The report, Determinants of survivability of new entrants to the P&C industry, is the fifth in PACICC’s ‘Why insurers fail’ series. The mandate of PACICC is to protect eligible policyholders from financial loss if a member insurer becomes insolvent.
“New entrants nearly always ‘bite off’ more than they can ‘chew,’ based on their initial capitalization,” the report says. “However, there appear to be two important factors influencing whether a new entrant survived through the first decade, or exited involuntarily.
“First, the experience and quality of management appears to be important in risk decision making and establishing effective operational processes.
“Also important was the availability of external support: in terms of managerial experience/capacity, data/statistical services and access to capital to support growth and adverse [claims] development.”
In its report, PACICC notes 230 new insurance companies received federal and provincial licenses to operate in Canada over the past 30 years.

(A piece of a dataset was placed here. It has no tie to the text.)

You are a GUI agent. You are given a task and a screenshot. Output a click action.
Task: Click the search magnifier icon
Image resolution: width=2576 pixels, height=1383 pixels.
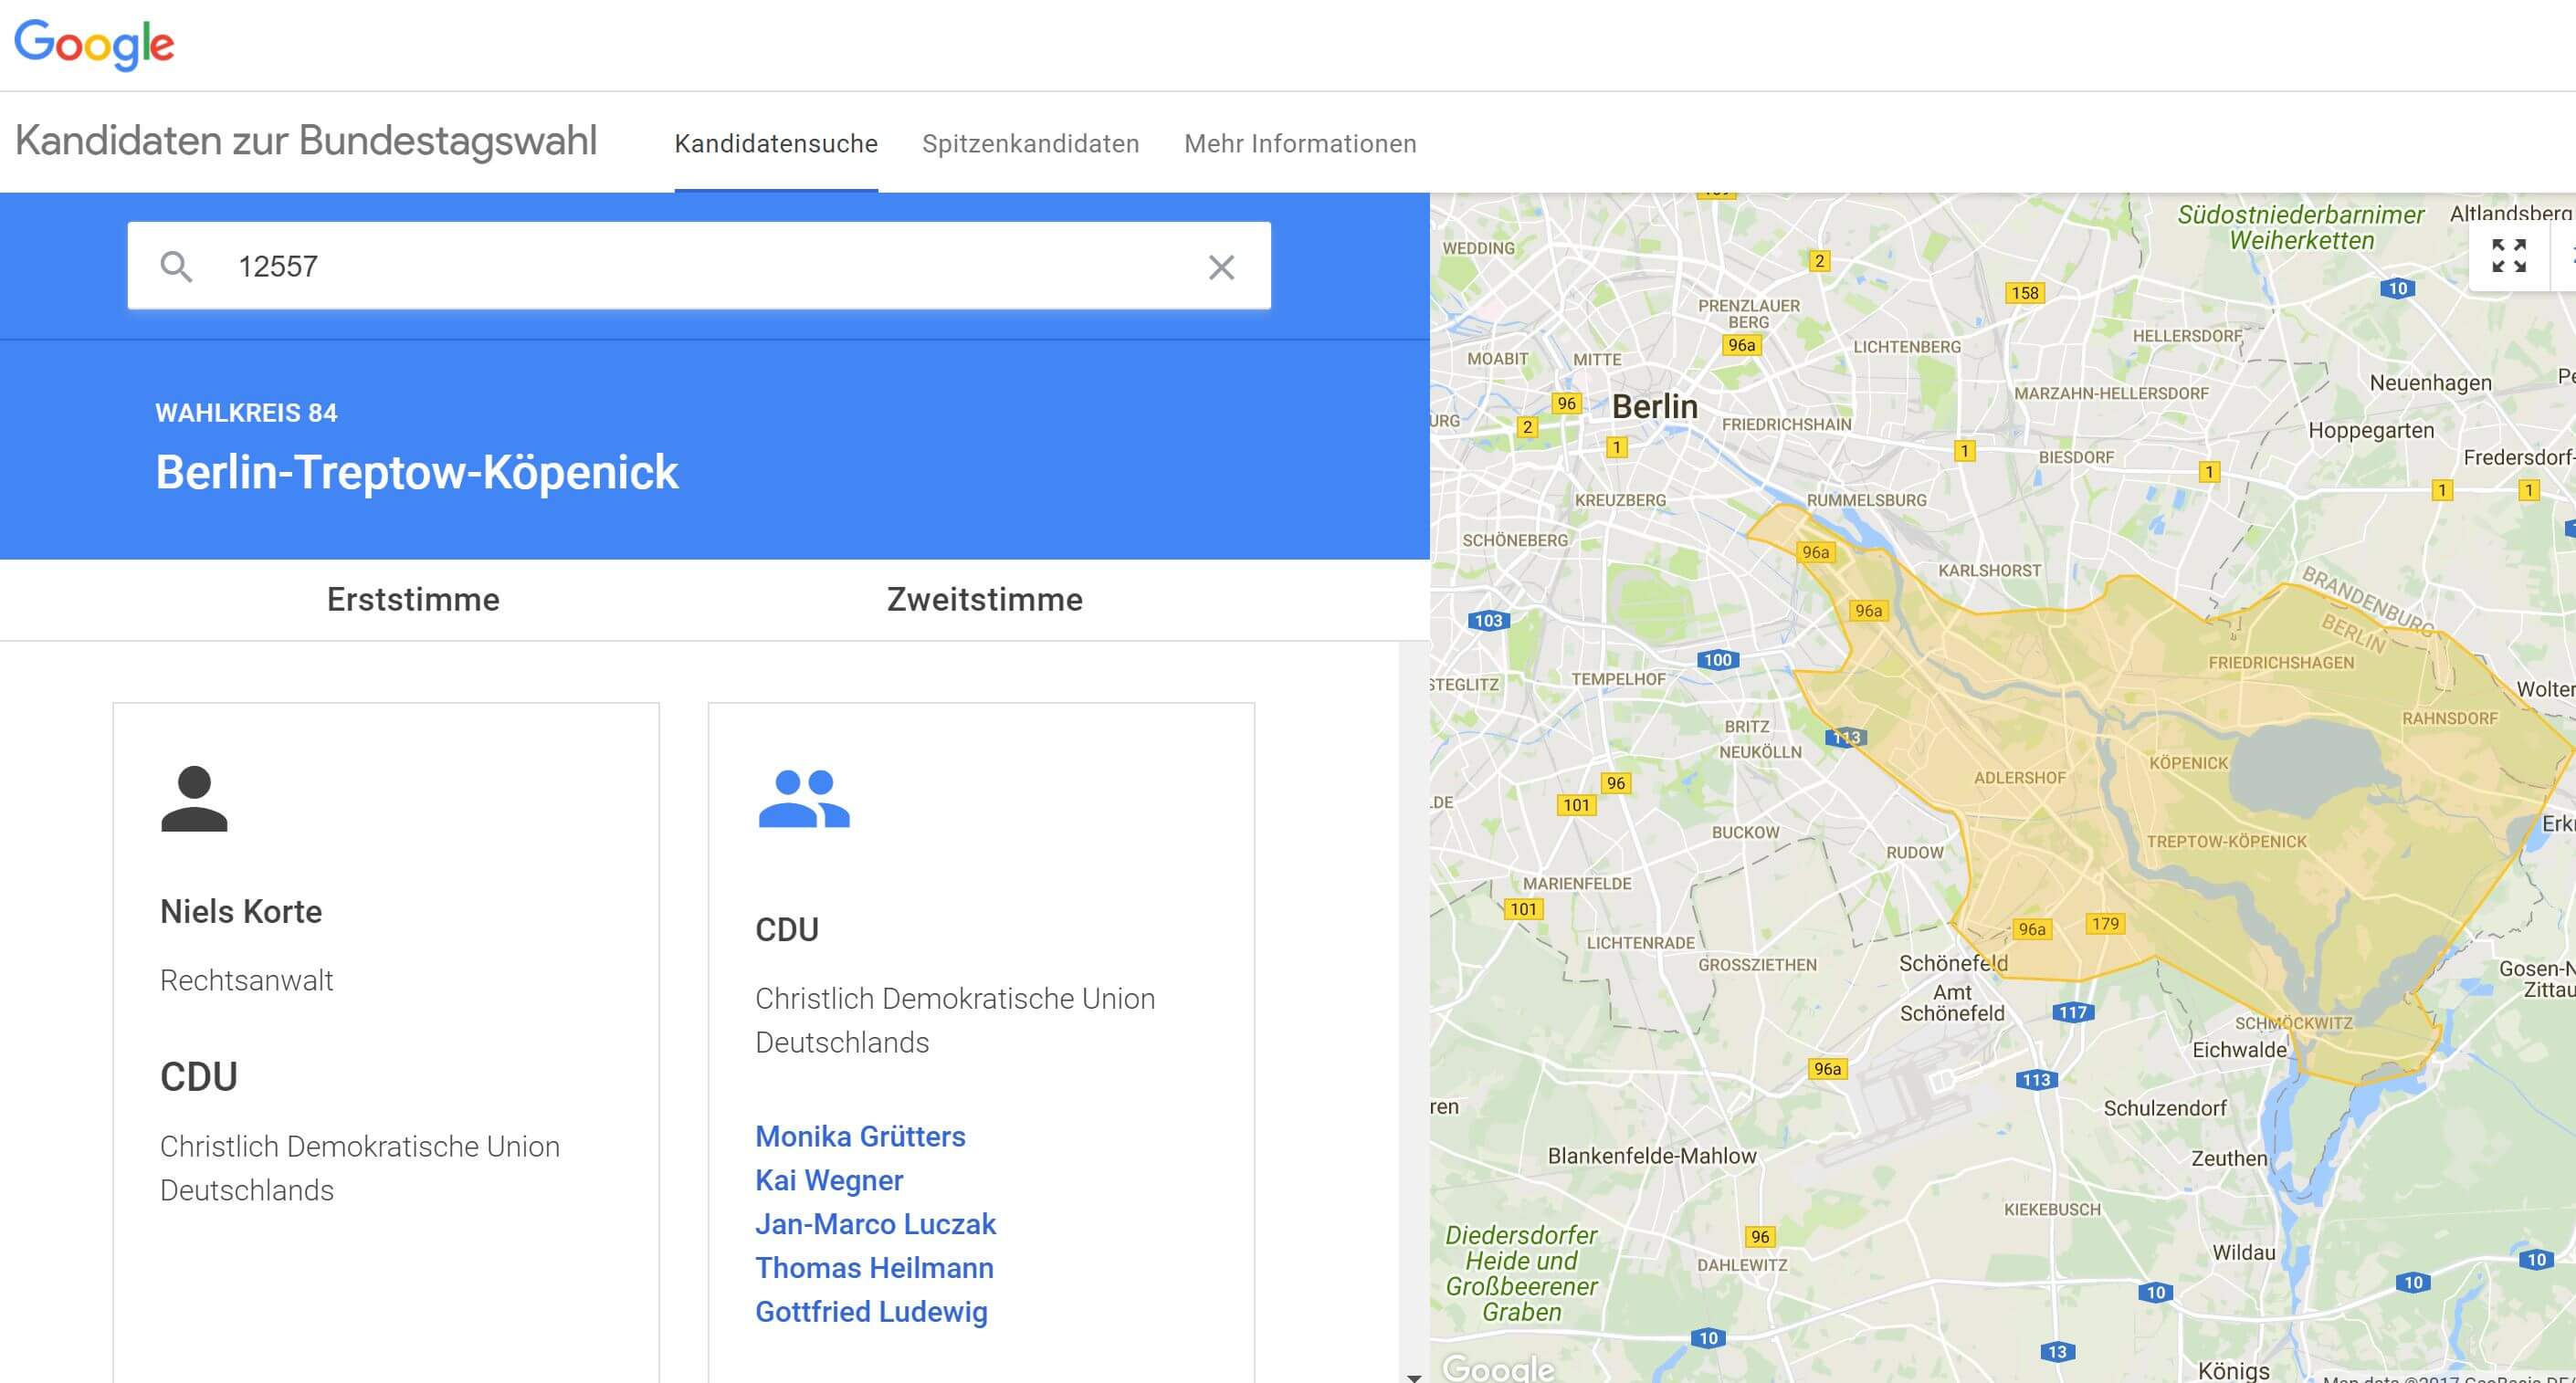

About 22% of these companies can be defined as ‘start up’ companies, meaning they did not have a financial institution as a parent company. These types of insurers tended to be entrepreneurial in how they originated, characterized by a small number of shareholders and limited access to external sources of capital.
Twelve per cent of the 283 company exits from the Canadian P&C marketplace between 1980 and 2010 resulted from insolvency. Among these “distressed” insurers, two-thirds were start-up companies.
PACICC’s report identifies some common characteristics among failed start-up companies. One is that the average experience level of senior managers at start-ups that exited the market involuntarily is “less than half the experience level of senior managers of other new entrants,” the report says. “In addition, these less seasoned managers had, on average, not experienced a full insurance cycle as a senior manager of a P&C insurance company.”
On average, senior managers of start-up companies that became insolvent had about six years of experience in a senior officer position in the industry. The average for market entrants is nine years.
In contrast, managers who entered the market through a strategic restructuring (i.e. the amalgamation of existing insurers) had an average of 16 years of experience prior to entering the market.
“Experience matters,” said Darrell Leadbetter, author of the report, at PACICC’s annual general meeting held in Toronto on Apr. 27.
Operational processes and market strategies also mattered, the report found.
For example, new entrants exiting the market involuntarily “on average invested less in data and statistical services compared to other new entrants, handicapping their ability to adequately price policies and monitor claims development.”
In addition, new entrants following a more aggressive market entry strategy – increased commissions to brokers and under-pricing policies – increased their chances of failing before the 10-year mark, This dynamic was exacerbated by the fact that about 70% of distressed insurers in the study “provided no additional capitalization after the initial start-up.”